Consider these efforts by the U.S. government:
- White House action. In May 2021, the White House launched an initiative on Identity Theft Prevention and Public Benefits. The initiative is designed to bring a whole-of-government approach to stopping criminal syndicates before they can prey on relief funds that belong to the American people, and helping individuals who have experienced identity theft recover money that belongs to them.
- Joint Financial Management Improvement Program (JFMIP). The JFMIP – a collaboration between government agencies such as the Department of Treasury, the Office of Management and Budget, the Office of Personnel Management, and the U.S. Government Accountability Office is working to evaluate what could be implemented in terms of identity verification to mitigate the instances of fraud / improper payments realized through the pandemic. In spring, it is anticipated that they will release a report with recommendations for improving identity verification programs at other agencies.
- Paycheck Protection Program (PPP) fraud. Researchers concluded that around 1.8 million of the program’s 11.8 million loans — more than 15 percent — totaling $76 billion had at least one indication of potential fraud.
- Unemployment fraud. The U.S. Department of Labor Inspector General Office in late March estimated that at least $89 billion of the estimated $896 billion in federal unemployment program funds could be paid improperly, with a significant portion attributable to fraud. This is based on a historic improper payment rate of at least 10%. Others have estimated that the losses to unemployment fraud could exceed $400M, or 50%.
- Government imposter scams. While not a financial impact to the federal government, bad actors heavily use IRS, SEC, DOJ and FBI guises to perpetrate scams against consumer victims. Each of these agencies is paying a great deal of attention to these scams and working to educate consumers.
- Department of Justice. In October and November of this year, U.S. law enforcement took action to address 4,750 money mules who operated in every state in the country. These actions more than doubled the number of actions taken during last year’s effort.

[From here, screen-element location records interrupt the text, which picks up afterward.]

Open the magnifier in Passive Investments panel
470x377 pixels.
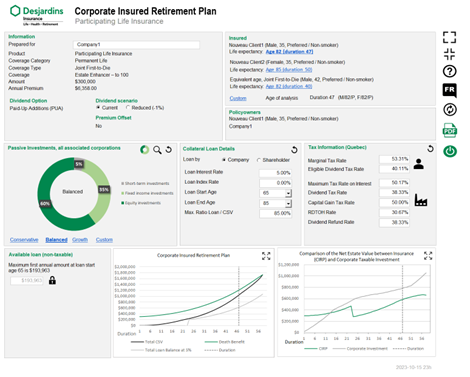point(157,150)
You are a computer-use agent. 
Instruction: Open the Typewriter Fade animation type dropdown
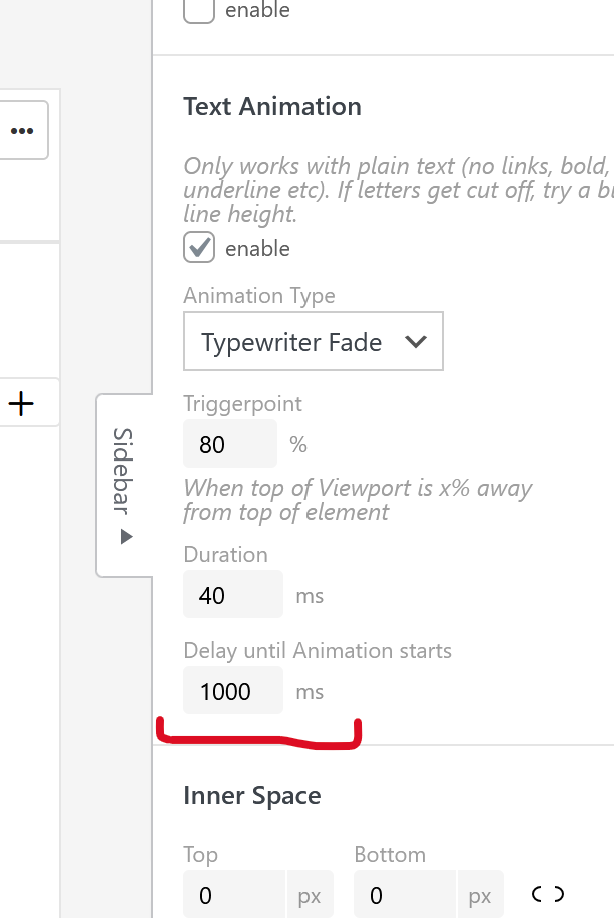coord(313,342)
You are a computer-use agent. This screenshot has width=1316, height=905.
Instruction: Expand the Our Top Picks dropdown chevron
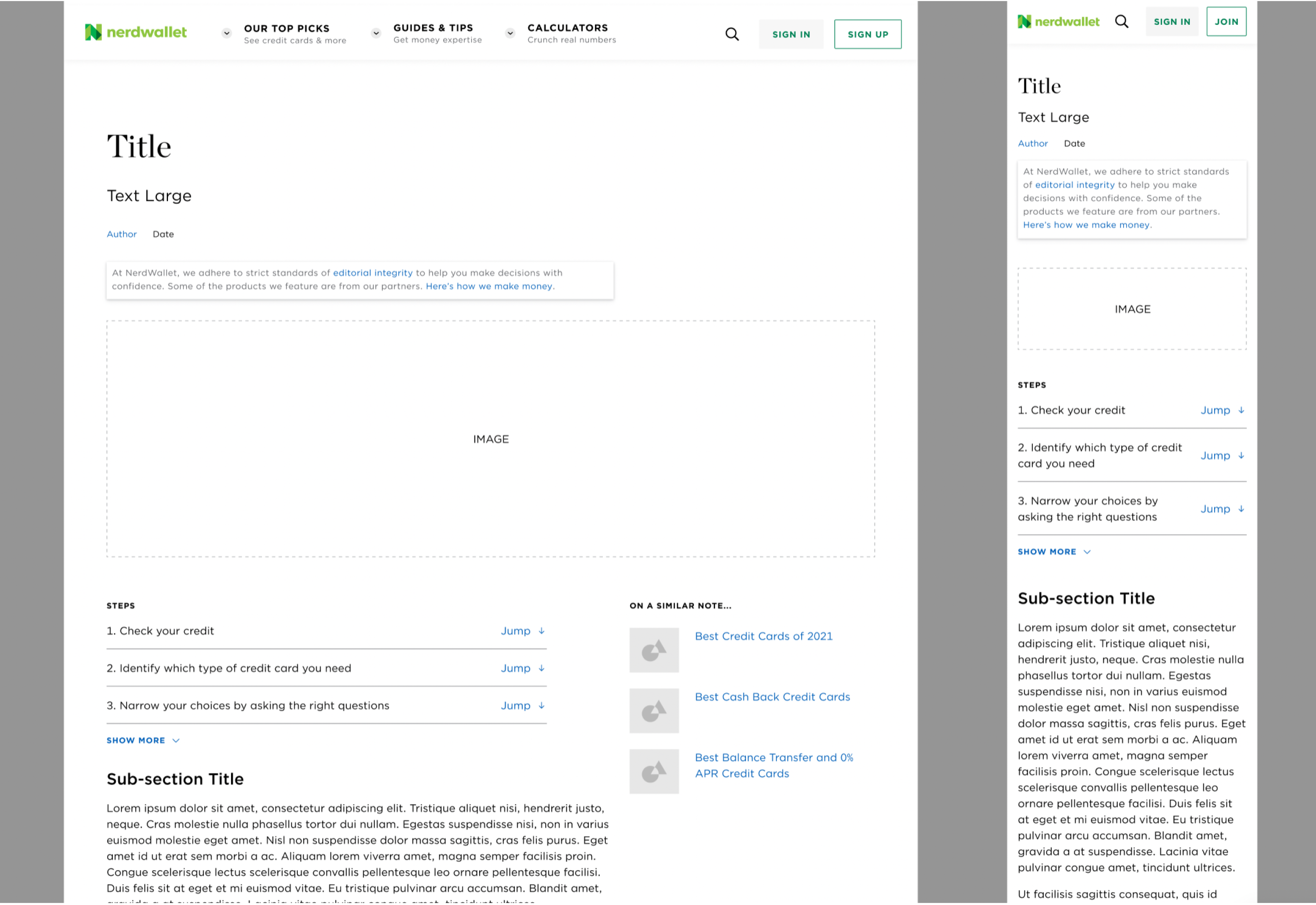coord(226,33)
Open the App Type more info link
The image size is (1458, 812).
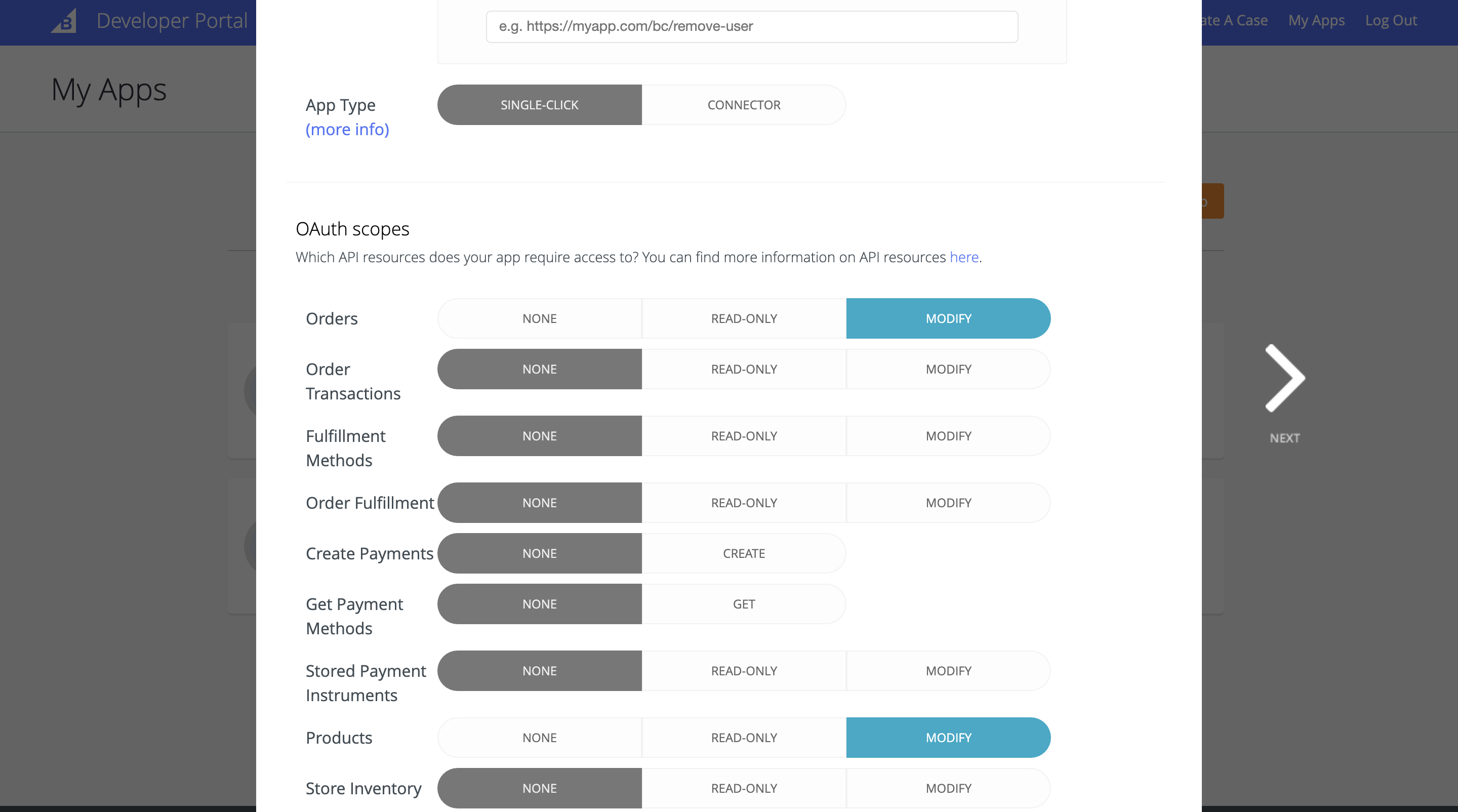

- Internal Revenue Service (IRS). Following it’s annual IRS Security Summit in late October, the IRS reminded families, teens and senior citizens about the continued importance of protecting personal and financial information. The Security Summit works to protect taxpayers from criminals that file fraudulent returns for refunds.
- Department of Homeland Security (DHS). DHS reported that terror organizations exploit synthetic identities to launder money as well as obtain cell phones, airline tickets and false identification documents needed to acquire passports. These events won’t show up as a financial loss to the bank with an open synthetic account.
- Financial Crimes Enforcement Network (FinCEN). FinCEN has recognized the negative impacts of synthetic and other types of internet-enabled fraud schemes and have issued new Anti-Money Laundering (AML) and Countering the Financing of Terrorism National Priorities recently, which call out the need to better manage synthetic fraud.
- The Boston Federal Reserve. The Fed partnered with industry experts earlier this year to define synthetic fraud and are currently building out tools to help deploy the synthetic definitions and optimal fraud labeling across the industry.
With all this activity, combined with concern and governance for entitlement and consumer and business stimulus programs, the U.S. government is highly motivated to cultivate additional partnerships with industry leaders in 2022.